2/1/21

The In-Between, by Rebecca K. S. Ansari

Welcome to my stop on the blog tour for The In-Between (Walden Pond, January 26, 2021), by Rebecca K. S. Ansari, a deeply moving fantasy about being seen when you feel abandoned.

Cooper's father left his family three years ago, essentially abandoning them. And Cooper has felt lost ever since, distancing himself from his friends, doing only the minimum of what his mother asks, and interacting with his little sister, Jess, only when annoyed by her.  The creepy girl who's moved in next door, who won't stop staring at him as she sits on her swing for hours, is just the newest annoyance in his life.  

But when Jess shares a mystery with him, the creepy girl, Elena, becomes much more interesting.  The insignia on her private school uniform matches that worn by a boy killed in a train accident a hundred years ago, who was never identified.  And as the two of them search for the insignia online, they find it was worn by another unidentified child, lost to the tragedy of a more recent supermarket collapse in Korea. 

Cooper breaks from his pattern of distancing himself to befriend a new boy, Gus, who he and Jess introduce to their mystery.  Gus has family problems similar to Coopers; he's been sent to stay with his grandmother while his parents sort things out.  He is just the friend Cooper needs, providing an outlet for all the hurt Cooper has been keeping to himself.  And so for the first half or so of the book, the focus is on Cooper's real world life, with the creepy girl a background thread.

But then the kids find that they are the only ones to see the girl and her shiny rehabbed house.  Their mother sees only a dilapidated ruin.  And as they press forward into the increasingly disturbing mystery, Cooper and Jess begin to wonder why they can see Elena, and why she is now their neighbor, and more disturbingly, if she is a harbinger of a tragedy that's going to hit them.

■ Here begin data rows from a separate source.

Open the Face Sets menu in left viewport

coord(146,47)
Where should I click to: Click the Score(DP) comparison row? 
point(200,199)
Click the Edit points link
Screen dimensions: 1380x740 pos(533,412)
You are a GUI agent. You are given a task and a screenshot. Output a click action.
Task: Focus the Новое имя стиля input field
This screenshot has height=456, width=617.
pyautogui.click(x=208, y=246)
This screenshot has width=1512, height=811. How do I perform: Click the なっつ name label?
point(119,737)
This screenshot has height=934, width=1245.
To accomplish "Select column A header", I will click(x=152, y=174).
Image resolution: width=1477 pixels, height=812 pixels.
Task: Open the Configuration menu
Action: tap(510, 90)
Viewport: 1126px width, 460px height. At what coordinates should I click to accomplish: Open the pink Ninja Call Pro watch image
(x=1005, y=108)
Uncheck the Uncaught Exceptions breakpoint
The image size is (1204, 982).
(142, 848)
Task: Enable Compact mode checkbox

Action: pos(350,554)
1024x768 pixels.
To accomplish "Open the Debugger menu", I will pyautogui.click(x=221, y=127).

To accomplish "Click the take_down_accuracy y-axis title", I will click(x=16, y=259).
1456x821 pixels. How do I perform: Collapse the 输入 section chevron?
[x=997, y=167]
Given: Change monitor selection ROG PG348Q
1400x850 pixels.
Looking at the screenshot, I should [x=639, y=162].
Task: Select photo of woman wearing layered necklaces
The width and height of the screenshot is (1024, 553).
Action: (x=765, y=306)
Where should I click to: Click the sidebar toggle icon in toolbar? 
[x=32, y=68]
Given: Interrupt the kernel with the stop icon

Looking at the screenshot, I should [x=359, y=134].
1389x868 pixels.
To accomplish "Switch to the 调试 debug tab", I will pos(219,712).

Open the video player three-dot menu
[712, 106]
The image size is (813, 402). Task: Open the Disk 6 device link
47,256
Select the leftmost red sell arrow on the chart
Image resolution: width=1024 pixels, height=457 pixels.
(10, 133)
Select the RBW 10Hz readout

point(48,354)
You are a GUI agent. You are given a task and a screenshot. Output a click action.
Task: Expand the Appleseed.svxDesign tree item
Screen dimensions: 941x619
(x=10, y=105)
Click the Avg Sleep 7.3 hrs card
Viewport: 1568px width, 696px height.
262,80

Elena provides no answers, barely speaking them, but when Cooper follows her through her house, he finds himself in a place that makes no sense, the In-Between, and finds out the truth about the mysterious girl, and how her own life ended in a tragedy that no one cared about.  Now the In-Between now has her trapped, sending her from one disaster to the next. 

Will the same thing happen to him, Gus, and Jess?

By the end of the book, Cooper has laid out more clearly the hurt he feels about being unwanted by his father, and Gus has being just the friend he needed to bringing him out of the perfectly natural self-absorption of his unhappiness to a more outward facing understanding of those around him.  This part of the book is by far the strongest, and though I was sorry for Cooper, I do appreciate that we get in him a fictional boy to whom the author gives the chance to share his worst feelings, and to cry about them, with his friend.  I hope this is something that might give other boys in similar circumstances the validation that being sad isn't the same as being weak.  

I also appreciated that Jess has diabetes; this seemed to me, from admittedly second hand knowledge, well done.  Cooper was supportive of her at first, but this had turned to impatience and annoyance.  It was good to see him realize that Jess is even more fed up about it but is stuck with it, and he's able to turn back to being on her side.

The fantasy part of the book was a slightly more mixed bag for me.  On the plus side, the premise of the lost girl travelling from one disaster to the next was brilliant, and set up a tangible sense of impending doom.   I'm going to count this as my time slip book for this week, because Elena is sent by the In-Between from one mission to the next; as well as the tragedies Cooper and Jess discover, we are directly shown her mission to the Triangle Shirt Waist factory, and it is gut wrenching.   As is then ending of the book, as the kids realize just what Elena's missions entail.  It is a humdinger of the ending, that reverberates back through all that has come before it just beautifully!  It was an ending that required Cooper to act, which was good--it gave his character growth during the story a really solid point.

I was a bit disappointed that there's no push to explain the In-Between more directly; there are many unanswered questions.  Are there other lost kids on similar missions?  Is the In-Between a self-aware entity?  Kids who come to this for Fantasy might find it takes too long for anything truly fantastical to happen, and might feel a bit of let down that the fantasy stays somewhat dreamlike in its inexplicable unreality.  

But kids who like realistic family tension, slow build up of suspense and mystery solving, and heart-wrenching endings, will doubtless love it all.